Это волшебный момент, когда мы оба знаем — но чудо еще не случилось. Я не отрываясь смотрю в ее глаза. В левый. Ближе. Ближе. Ближе. Мои сухие губы мягко прижимаются к ее губам. В уголке. Под этим касанием зарождается ее легкая улыбка. Уголок губ уходит. Я преследую его и соскальзываю к устью ее рта.
Медленно и нежно целую. Прижимаюсь сильнее. Закусываю ее губу одними губами. Бережный легкий выдох — и она обмякает, растекается, как вода. Я соскучился по человеку. Мне было очень одиноко все это время. Мне было страшно лететь здесь одному. Ей тоже. Мы соскучились быть людьми. Без другого мы не люди. Нужен кто-то или хотя бы зеркало, чтобы быть человеком.
Она кладет свои ладони на мое лицо. Проводит большими пальцами по щекам, разглаживая их. Грустная улыбка на ее лице. Смотрит на свои руки.
— Что?
Она показывает мне свои руки. Нежные кисти, изящные пальцы.
— Постарели.
Ее кожа стала суше. Появились мелкие морщинки. Мы так быстро… выросли. Нас постоянно обдувает потоком воздуха. Он сушит. Кожа грубеет. Особенно лица и руки. Когда падаешь — все так быстро.
— Помнишь, ты говорил про ускорение свободного падения?
— Да.
— Заметил? Время стало быстрее.
— Как?
— Ну для нас. Чем дольше падаешь, тем быстрее все происходит. Помнишь, когда мы встретились — кажется, событий было так много… время было наполненное… а сейчас — пустое. Раньше каждое слово было как праздник, а теперь слова льются рекой, и чем дальше — тем река полноводнее, быстрее, шире. И ничего не поделаешь. Чем дольше падаешь — тем быстрее все… кончается.

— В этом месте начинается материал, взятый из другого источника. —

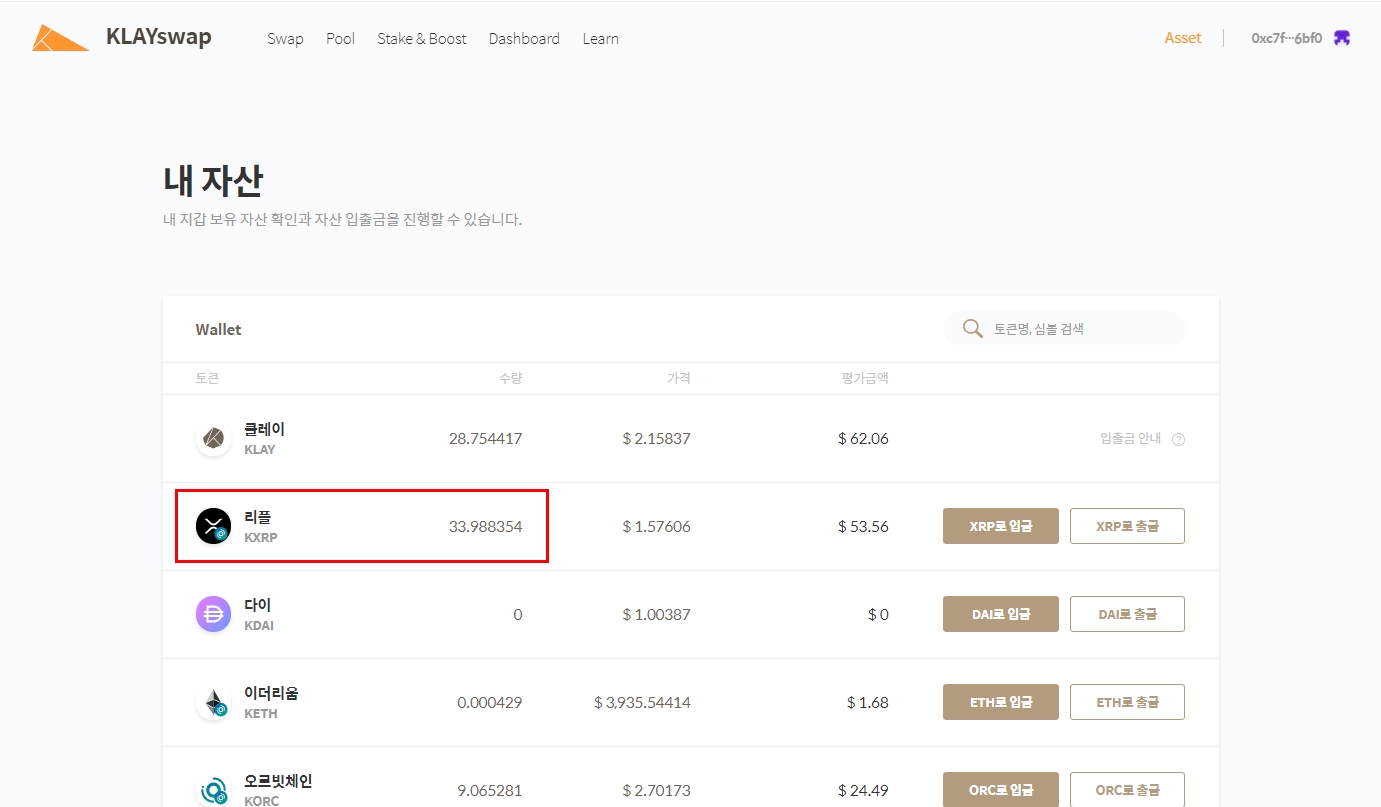The image size is (1381, 807).
Task: Select the Asset link in header
Action: tap(1182, 38)
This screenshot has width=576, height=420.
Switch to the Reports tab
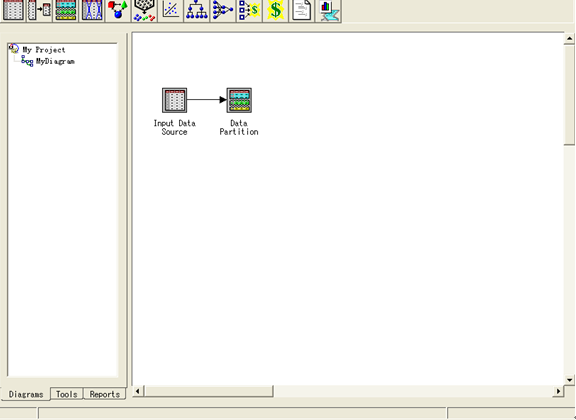105,394
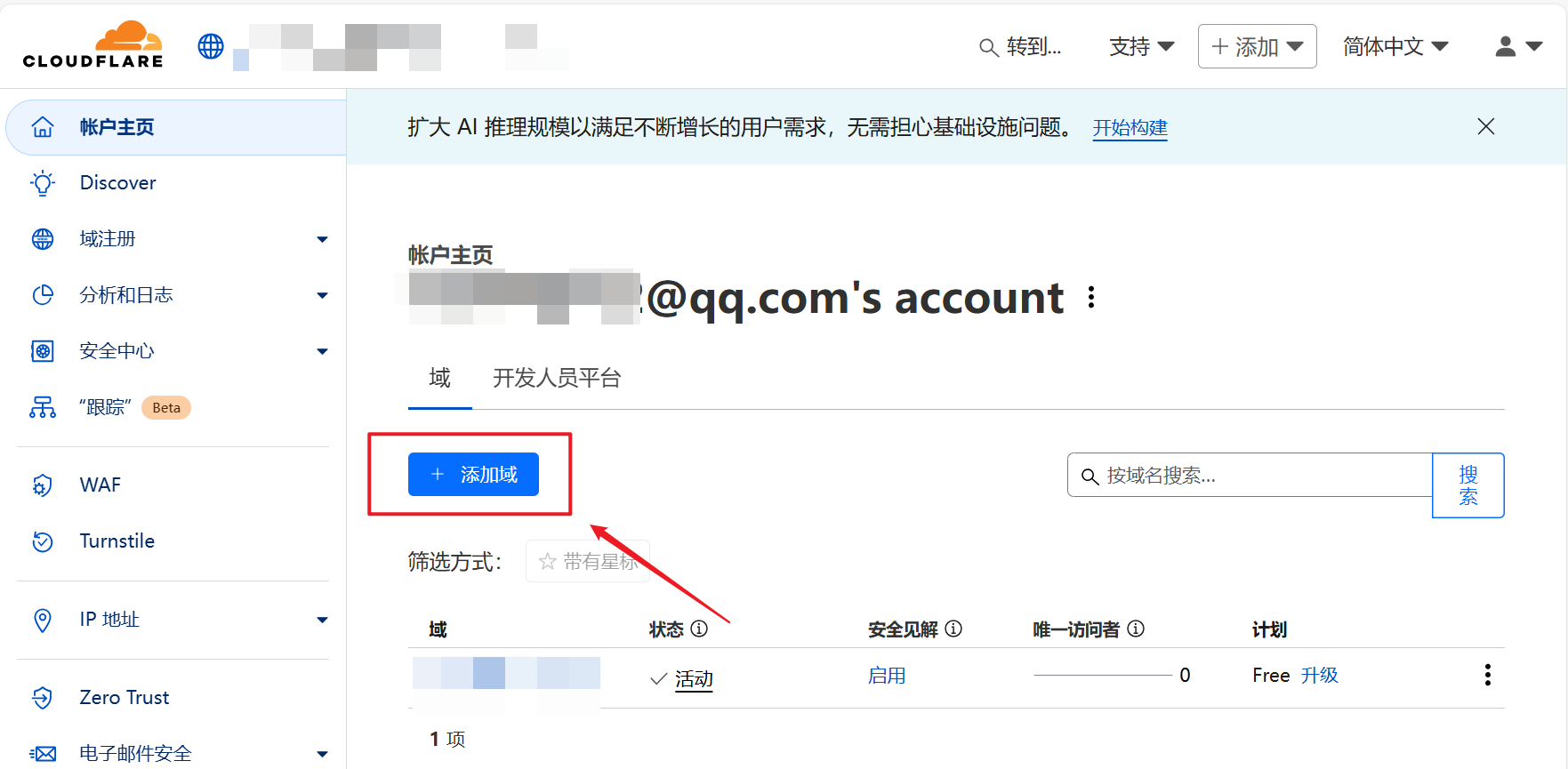Screen dimensions: 1568x769
Task: Open the 支持 support dropdown
Action: click(x=1141, y=46)
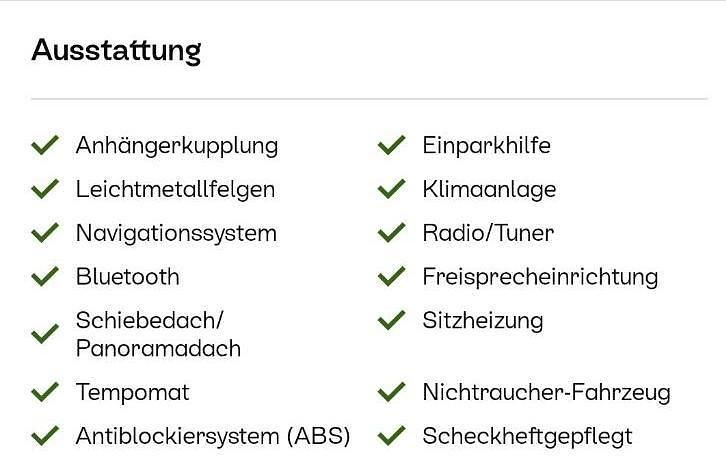Viewport: 726px width, 473px height.
Task: Click the Scheckheftgepflegt label
Action: pyautogui.click(x=527, y=436)
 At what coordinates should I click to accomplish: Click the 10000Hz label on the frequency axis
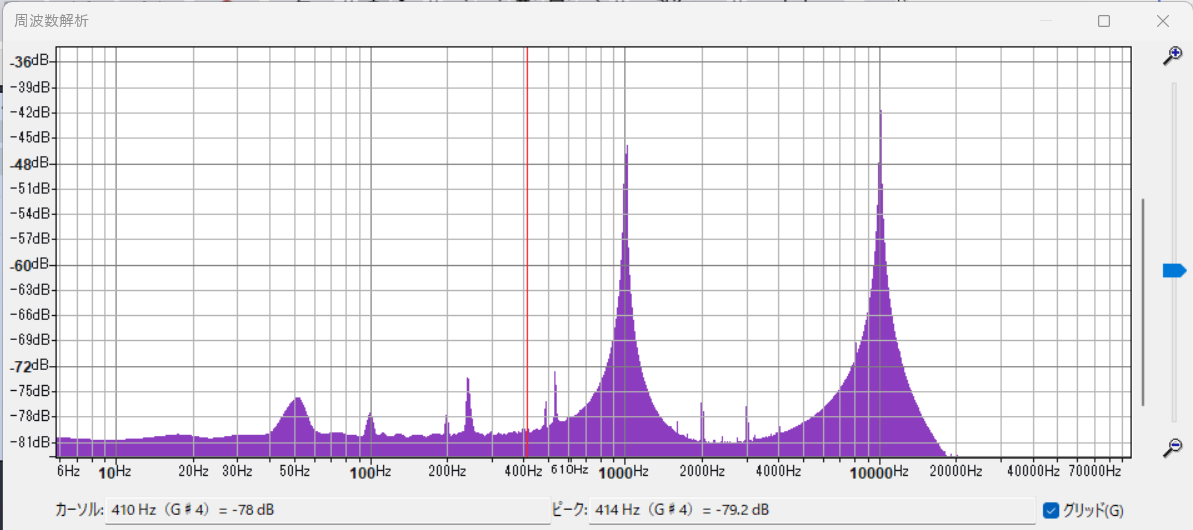[880, 471]
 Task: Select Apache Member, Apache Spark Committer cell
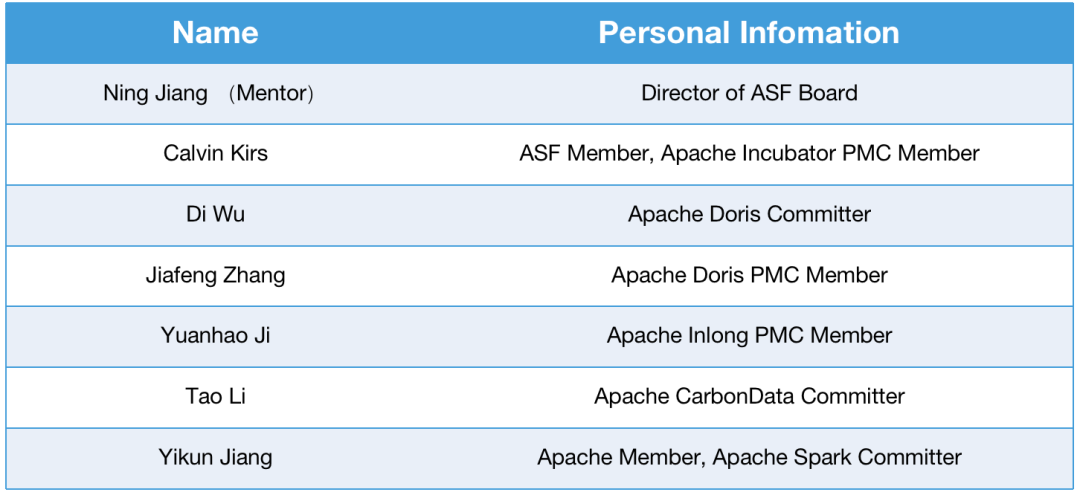pos(749,457)
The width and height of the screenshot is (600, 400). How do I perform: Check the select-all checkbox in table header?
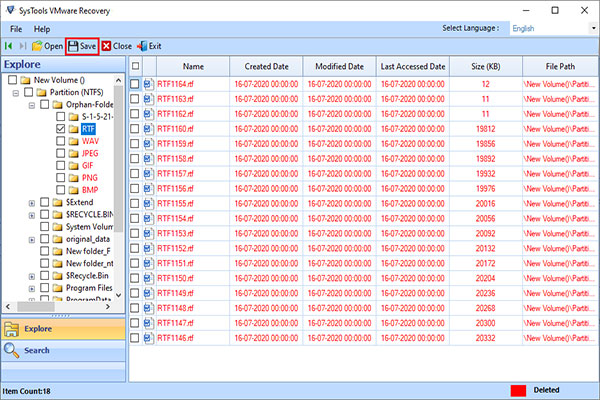coord(134,65)
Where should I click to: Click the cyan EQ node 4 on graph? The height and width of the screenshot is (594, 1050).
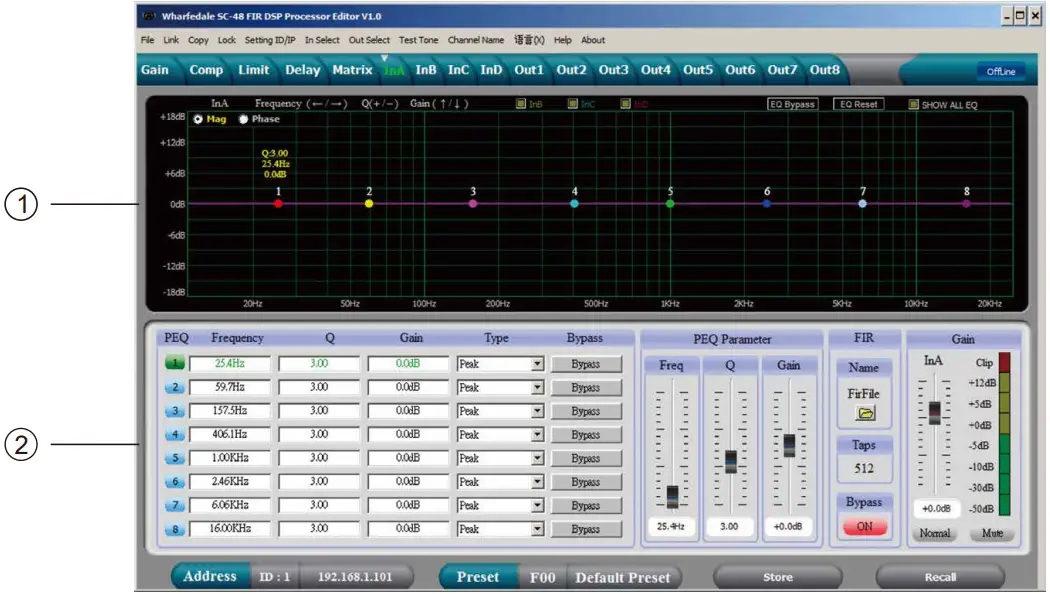point(574,203)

— Йи-и-иха-а-а!!!Мимо снова проносится непонятная светящаяся фигура.
— Эй! — кричит Маша. — Человек!!!
Но он удаляется невидимой яркой точкой.
— Похож на первого, — говорит она. — Странно… Ведь если он летит быстрее, его скорость выше, значит… падает дольше. А если он падает дольше, но обогнал нас только сейчас — значит, падает с большей высоты?
Маша хорошо понимает физику.
— Сложно сказать. Но ты права: чем дольше летишь, тем выше скорость. Видишь, как его разогнало.
— Может, мы будем падать бесконечно? Пока не сгорим от скорости? И никакого дна здесь нет? И мы просто состаримся от ветра и умрем…
Я прижимаю ее к себе.
— Не думай об этом. Когда это случится, мы узнаем. И по факту как-то к этому отнесемся. Слишком расточительно относиться к тому, чего нет.
Ее глаза слезятся. То ли от ветра. То ли от безысходности нашего падения. Я нежно целую ее. Она закрывает глаза. По щеке стекает слеза. Я тянусь к ней губами, но ветер высушивает ее раньше, оставляя белый след. Я слизываю соль от щеки к ресницам и щекочу языком ее веко. Она смеется и открывает глаза.
— Ой, смотри!!!
Я поворачиваюсь. Внизу белеет точка. Мы очень быстро приближаемся к ней.
— Хватай его, — командует она. Ее глаза блестят азартным блеском.
Я поворачиваюсь к ней спиной и раскидываю руки, она обнимает меня сзади.
Он приближается. Маленький. Белоснежно-розовый.
Мы врезаемся в него. Он кричит.
— А-а-а, — прорезает свист ветра прозрачный крик.
— Давай его сюда, — говорит Маша.
Я бережно передаю ей ребенка.
Странно. Кажется, он парил в невесомости. То есть он не двигался? Можно ли это объяснить только тем, что его масса меньше? Или он просто появился здесь только что. Но — откуда?
— Послушай, — я поворачиваюсь к Маше.
— Тсс, — прикладывает она палец к губам. — Он спит.
Младенец, положив голову ей на грудь, посапывает, смешно раскрыв рот, верхняя губа чуть оттопырилась. Я не удерживаюсь и нежно кладу свою ладонь ему на макушку. Маленький лукаво открывает глаза.
— Апа, — произносит он, глядя на меня с озорной улыбкой.Маша свободной рукой проводит пальцем по моей щеке, срезая слезу до того, как ее высушит ветер.— Кажется, я понял. Время — это скорость. Мы рождаемся в полном покое — и начинаем, разгоняясь, падать. Помнишь того светящегося? Он просто старше нас.